Vermont Digger

By: MORGAN TRUE

After gathering testimony from dozens of witnesses and spending hours crafting a bill in several committees starting in January, the Legislature’s primary piece of health care legislation this session is likely going nowhere.

Sen. Tim Ashe, D/P-Chittenden, is chair of the Senate Committee on Finance. Photo by Roger Crowley/for VTDigger
Sen. Tim Ashe, D/P-Chittenden, is chair of the Senate Committee on Finance. Photo by Roger Crowley/for VTDigger

The bill, S.252, went before a committee of conference between the two chambers on Tuesday. Sen. Tim Ashe, D/P-Chittenden, told the other members of the committee that the timeframe for adjournment, which is expected to be Saturday, would not allow for the Senate and House versions to be reconciled.

Rep. Mike Fisher, D-Lincoln, confirmed that to get the bill passed by Saturday, the conference committee would have to complete its work Tuesday.

“We can’t dedicate the time to digest the differences (between the two versions) in one day, let alone reach agreement, so maybe we should just bail,” said Ashe, chair of the Senate Finance Committee.
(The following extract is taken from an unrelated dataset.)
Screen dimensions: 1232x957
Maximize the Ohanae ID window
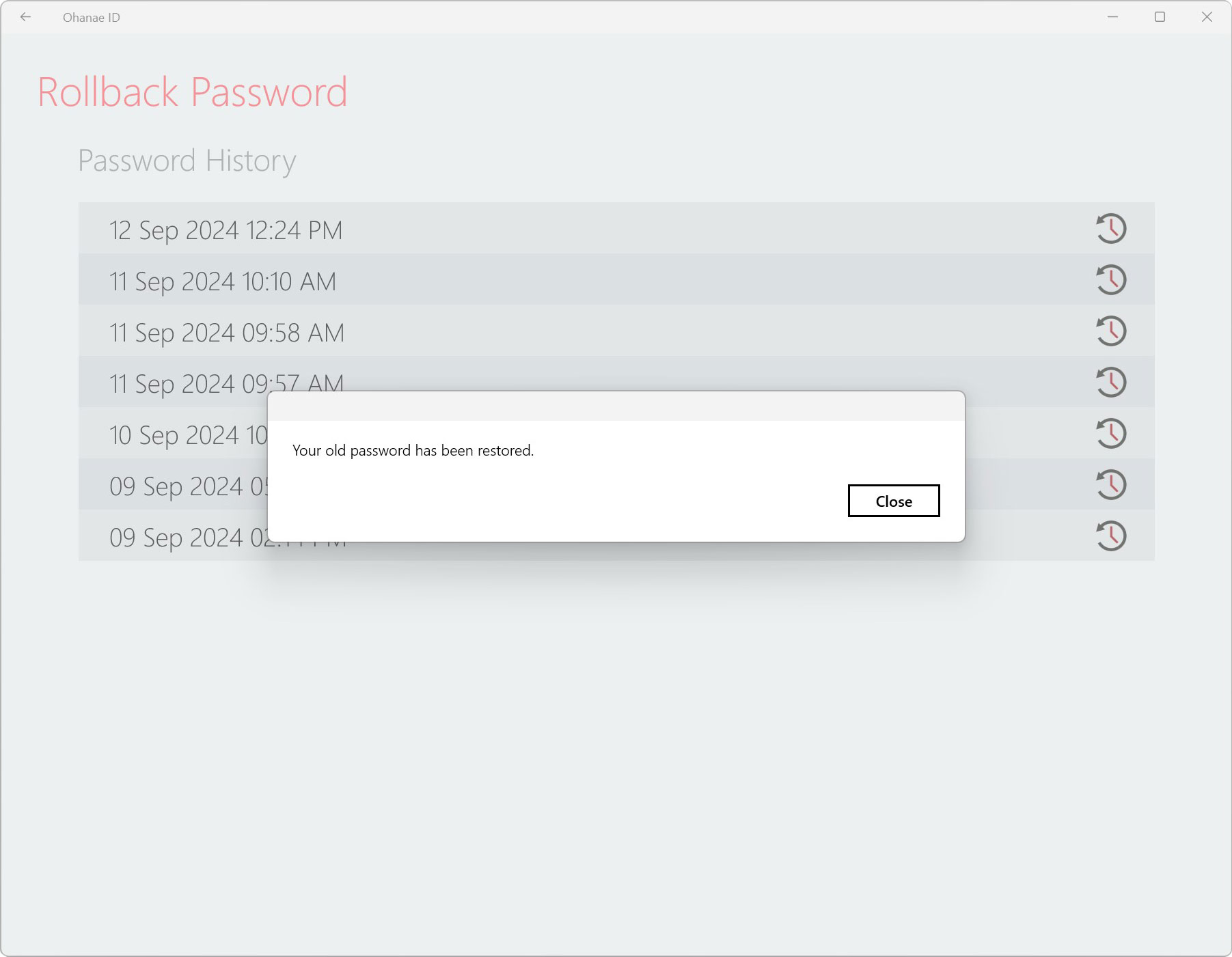point(1160,17)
Fisher, chair of the House Health Care Committee, said the schedule for adjournment — which Ashe referred to as a “false construct” — is set by legislative leadership and out of the conference committee’s control. He urged Ashe and other senators to work toward a resolution.
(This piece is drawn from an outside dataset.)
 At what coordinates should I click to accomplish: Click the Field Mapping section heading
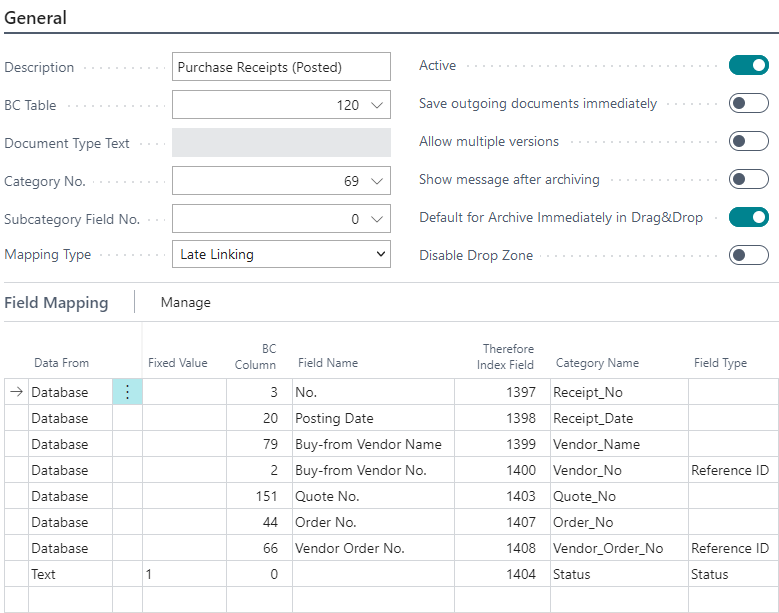pos(56,302)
“I think we owe it to ourselves and the hard work of many committees to work our way though as much as we can and do our best,” Fisher said.
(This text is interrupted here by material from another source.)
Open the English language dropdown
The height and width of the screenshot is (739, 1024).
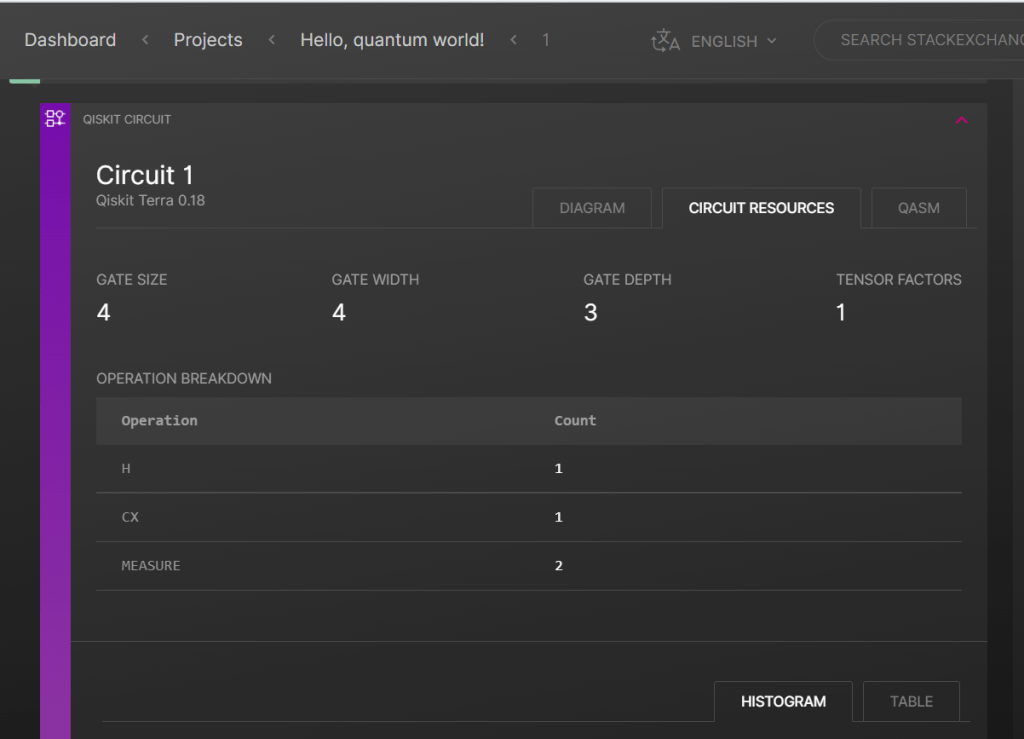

“One day for the health care bill?” Ashe asked.

“That would be my goal,” Fisher responded.

“Many days for rinky-dink bills all over the building, but one day for this one?” Ashe asked.

“That’s the goal,” Fisher said.

The House of Representatives could vote to suspend its rules to allow legislation to move more quickly, but that would require a two-thirds vote. House Republicans have said that they won’t vote to suspend the rules for bills they opposed earlier in the session or bills that the caucus votes internally not to support.

“The way the vote went on the floor, I doubt we would allow a suspension of the rules on [S.252],” said House Minority Leader Don Turner, R-Milton.

The same could be true for a litany of other bills, some of which – like the budget and the tax and fee bills – must pass for state government to continue to operate.

However, it appears that House Speaker Shap Smith, D-Morrisville, has no intention of extending the session for the health care bill.

“I don’t care (if it passes); it can die. It’s not a must-pass,” Smith said.

In an afternoon session of the conference committee, Ashe delivered what he called “the one day option,” which uses the Senate language for virtually all sections that the two versions have in common and strikes several sections added by the House.

The Senate proposal did not include a section in the House bill that would impose a deadline of January 2015 for the governor to present a financing proposal for universal health care.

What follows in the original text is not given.